Therefore encourage one another and build each other up (1 Thessalonians 5:11).
Our History
The 150th anniversary of the congregation was observed in 2008.
In 1857, the first Lutheran service was held in the city, and this led to the formation of the congregation in 1858. An application in 1859 secured a Crown Grant of land from the colony of New South Wales, prior to the separation of Queensland later in that year. The pastor was Carl F Schirmeister (1814–1887), the first registered Lutheran minister in Queensland. He ministered in the German and English languages. Churches were then erected in 1861 and 1882. In 1872, the first Scandinavian language service in Queensland was held on this site, conducted by the Norwegian Christoffer Gaustad (1838–1927) in Danish (Old Norse). The foundation stone of the second church was laid on the Feast Day of St Andrew, 30 November 1881, by Mathew Blagden Hale (Anglican) Bishop of Brisbane.

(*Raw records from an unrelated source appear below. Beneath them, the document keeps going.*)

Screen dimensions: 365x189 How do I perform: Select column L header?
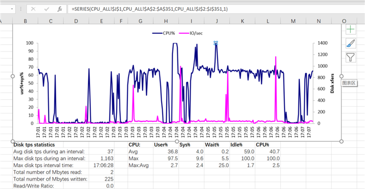[x=268, y=21]
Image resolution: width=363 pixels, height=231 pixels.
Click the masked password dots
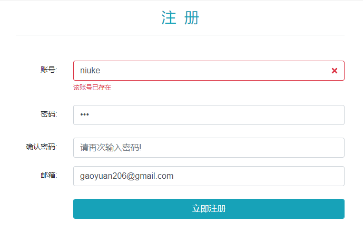(84, 114)
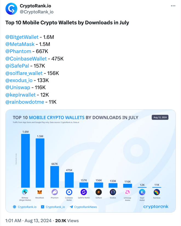Click the tweet timestamp Aug 13, 2024

pos(38,221)
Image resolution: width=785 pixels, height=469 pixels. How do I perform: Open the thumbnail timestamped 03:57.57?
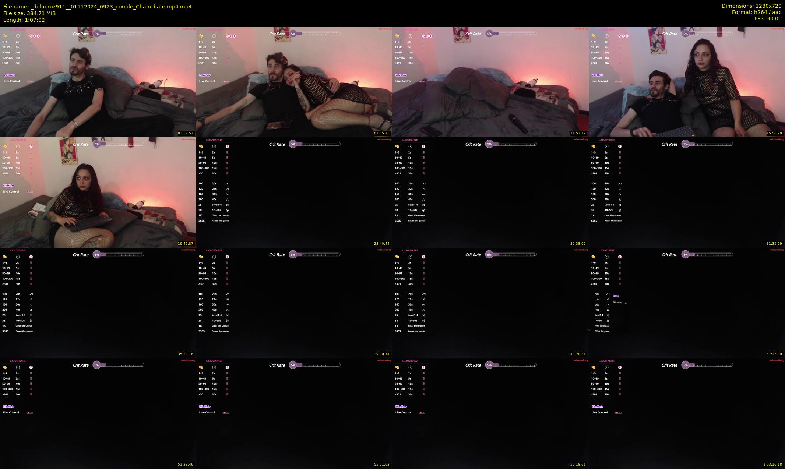98,82
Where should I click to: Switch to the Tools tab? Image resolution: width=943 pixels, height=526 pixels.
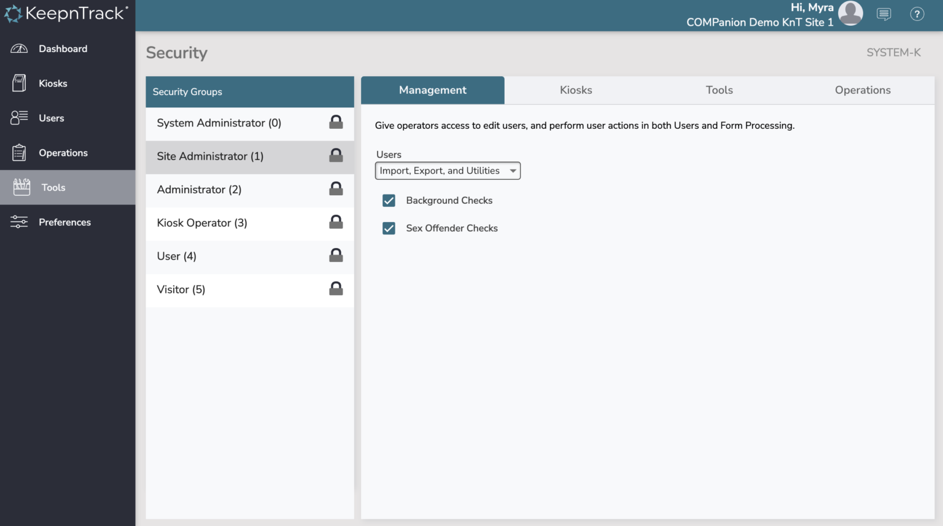(719, 90)
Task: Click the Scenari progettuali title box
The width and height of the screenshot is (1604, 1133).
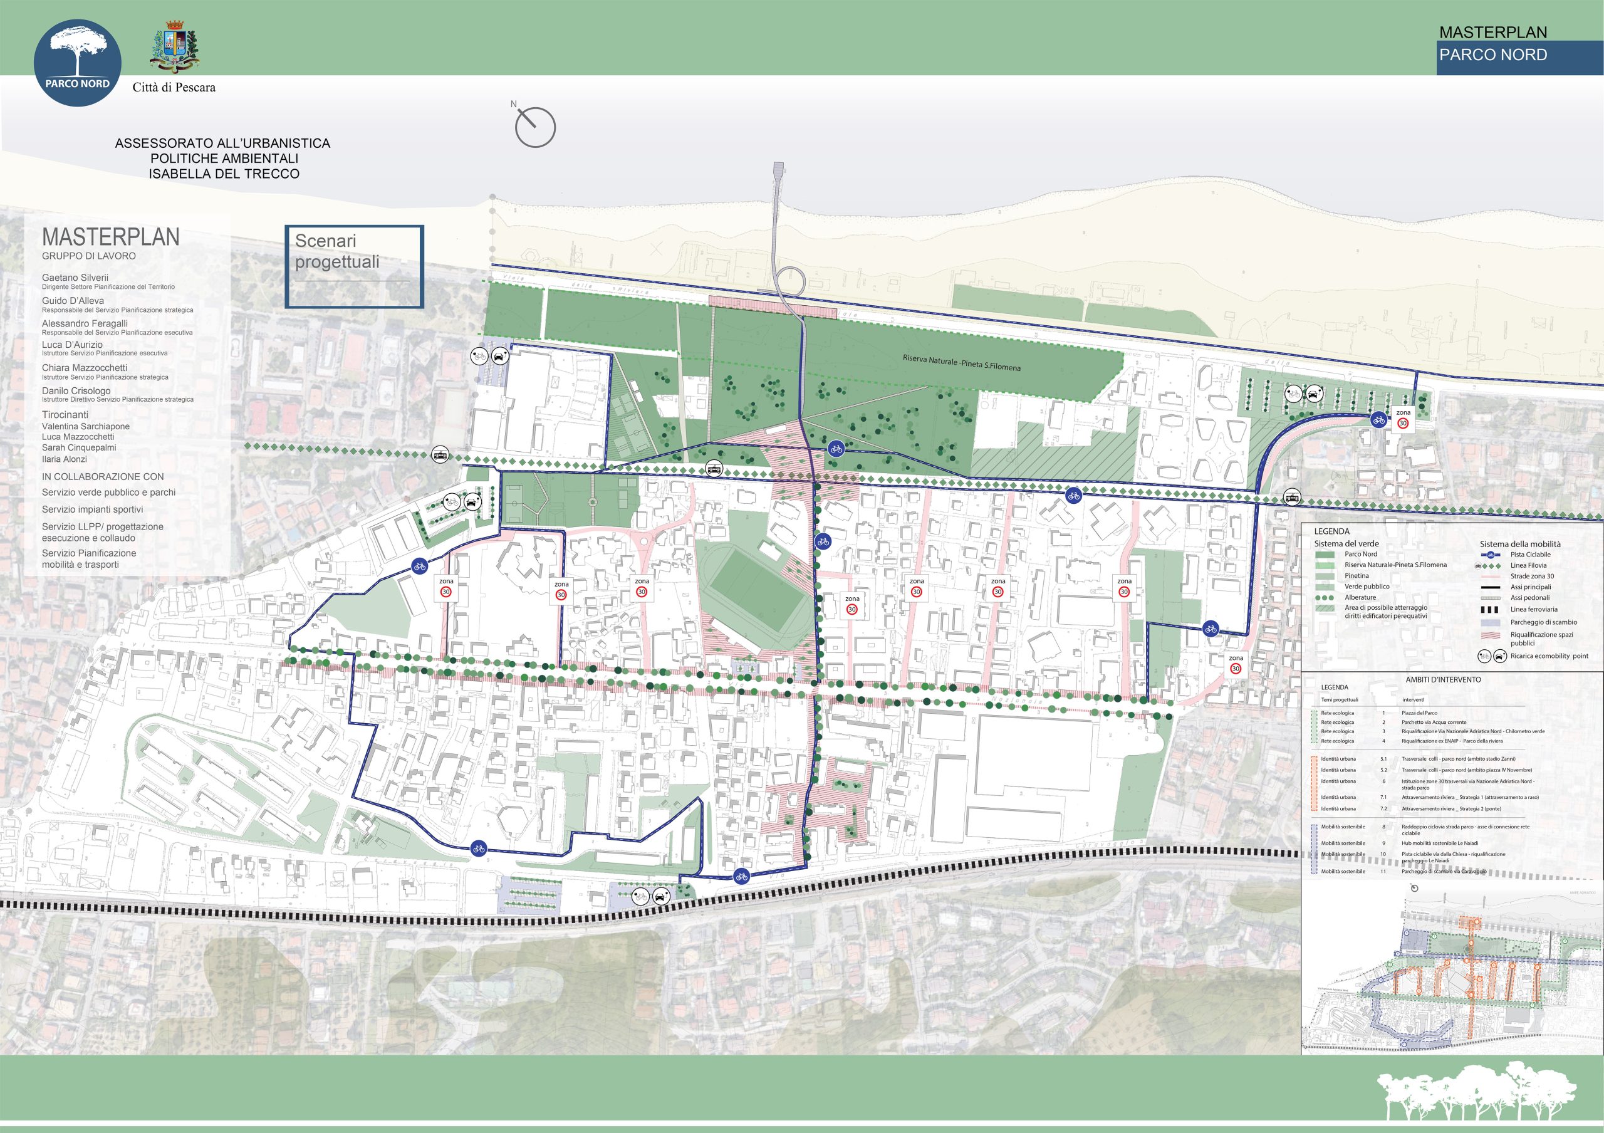Action: [354, 266]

Due to the extension of Turbot Street in 1969, the 1882 church building was demolished in 1975. It had served the congregation for 93 years.

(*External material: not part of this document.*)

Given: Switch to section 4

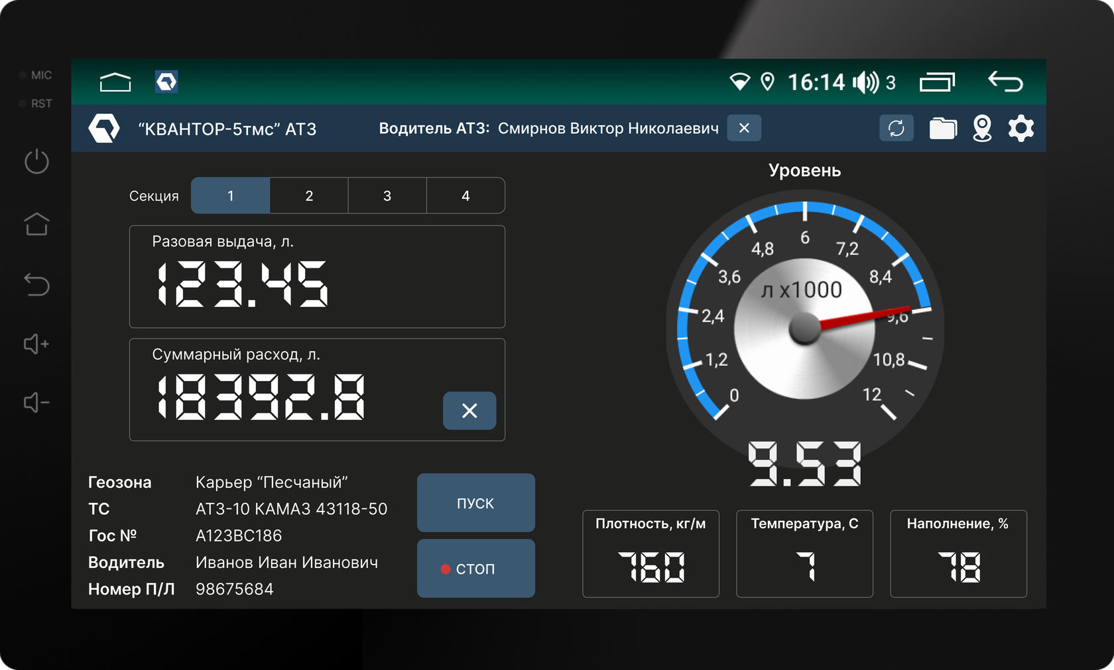Looking at the screenshot, I should click(465, 195).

The congregation was formed with 'twelve men' (very biblical) by Rev Charles Francis Schirmeister early in 1858, evidently at the 'European Hotel'. The location of this hotel is unknown and may have gone through a name change. We can only assume that it was in the front bar where women were not allowed.

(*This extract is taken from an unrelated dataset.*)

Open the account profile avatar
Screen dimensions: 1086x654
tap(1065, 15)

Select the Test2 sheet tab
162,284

The photo is of a rubbing of the original seal of Bethlehem Lutheran Church 1861 (now St Andrew’s) – created by David Kitzelmann for St Andrew’s in the 1970s. The Latin inscription 'SIGIL ECCLES. AUGSB: CONF. BETHLEHEM 1861 QUEENSLAND' translates to 'Seal of the Church of the Augsburg Confession etc'. The seal was created for the congregation by George Spilhaus of Hanover, an engraver and die-sinker in Brisbane, when the first chapel was opened on the Wickham Terrace site on Christmas Day 1861 – hence the name Bethlehem Church.